In this article, we’ll cover questions such as:
- Does having a wet room affect my home insurance?
- What do I do if my builder fails to install my wet room properly?
- What risks are there with installing a wet room?
As with any other part of your buildings cover, your wet room shower has cover against accidental damage. This will also include damage from leaks or escaping water.
Does having a wet room affect my home insurance?
Technically speaking, a wet room is no different than a bathroom when it comes to insurance. If you’re converting a bathroom into a wet room, it’s probably best to tell your home insurance just to be on the safe side.
But if you move into a house with a pre-existing wet room, you needn’t worry as the insurance for your wet room isn’t going to be any more or less than if you had a traditional bathroom in its place.
But if you’re planning on adding a brand new wet room where no bathroom existed before, you certainly have to tell your home insurance about it. A major alteration like this will be treated as a fixture of the property: essentially, you are extending your home, so it needs to be covered by your buildings insurance.

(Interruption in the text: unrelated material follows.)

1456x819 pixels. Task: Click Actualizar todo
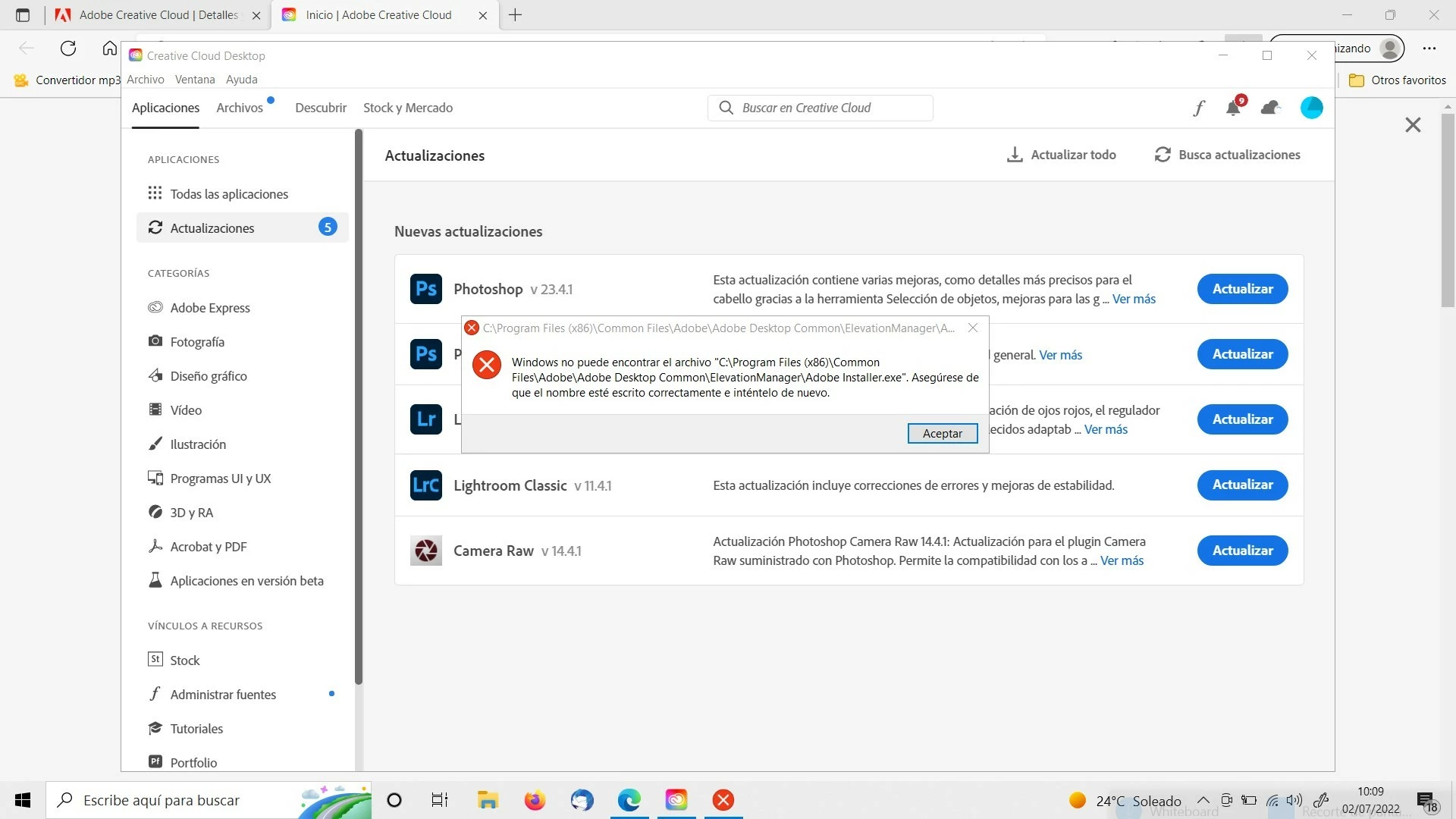coord(1061,155)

Before you start building work, make sure to let your insurer know so your policy can be updated and keep you covered.
Problems arise only when your wet room springs a leak. Water damage is one of the most common home insurance claim types in Ireland, and the damage and stress it can cause cannot be underestimated.
What do I do if my builder fails to install my wet room properly?
If your bathroom or wet room springs a leak, it’s important to look for the underlying cause. Sometimes, these things happen – bathrooms are under a particular amount of wear and tear in a house, and insurance companies understand that sometimes things just go wrong.
Aside from the issue of routine maintenance and sheer bad luck, sometimes the problem is down to the builder or plumber who installed it.
In this case, you need to talk to the plumber responsible. If they are reputable, they’ll fix the problem at no extra cost.
But if that doesn’t work, you need to complain to the trade body or company they belong to. If you purchased your house after the bathroom was installed, it might take a little extra work to track them down. If you employed them yourself, you should have ensured they could be held accountable to a higher body if needed.
If all else fails, you can take the plumber to court. This is a last resort for everyone involved, but sometimes it needs to happen. Keep records and take photographs of the job as it progresses that you can present as evidence.
What risks are there with installing a wet room?
If you leave your taps running, or if a pipe bursts, a shower goes haywire or your plumbing springs a leak, this should all be covered by your home insurance.
A wet room, like any bathroom, can spring a leak that quickly turns to havoc for your building’s structure and your possessions. If the leak is small and easily fixed, a couple of hours with the mop will prevent having to make a claim.
However, you’ll have to say goodbye to your no-claims bonus if you need to pay for ruined flooring, peeling wallpaper, new electrical wiring or equipment like dehumidifiers or carpet cleaners.
Most buildings and contents home insurance policies won’t cover you for damage caused by damp and condensation. This is why you need to attend to leaks as soon as possible before they cause worse damage to your home.
As a reminder, insurance does not protect against negligence. As long as you take responsibility for your property and maintain it, your cover will be valid.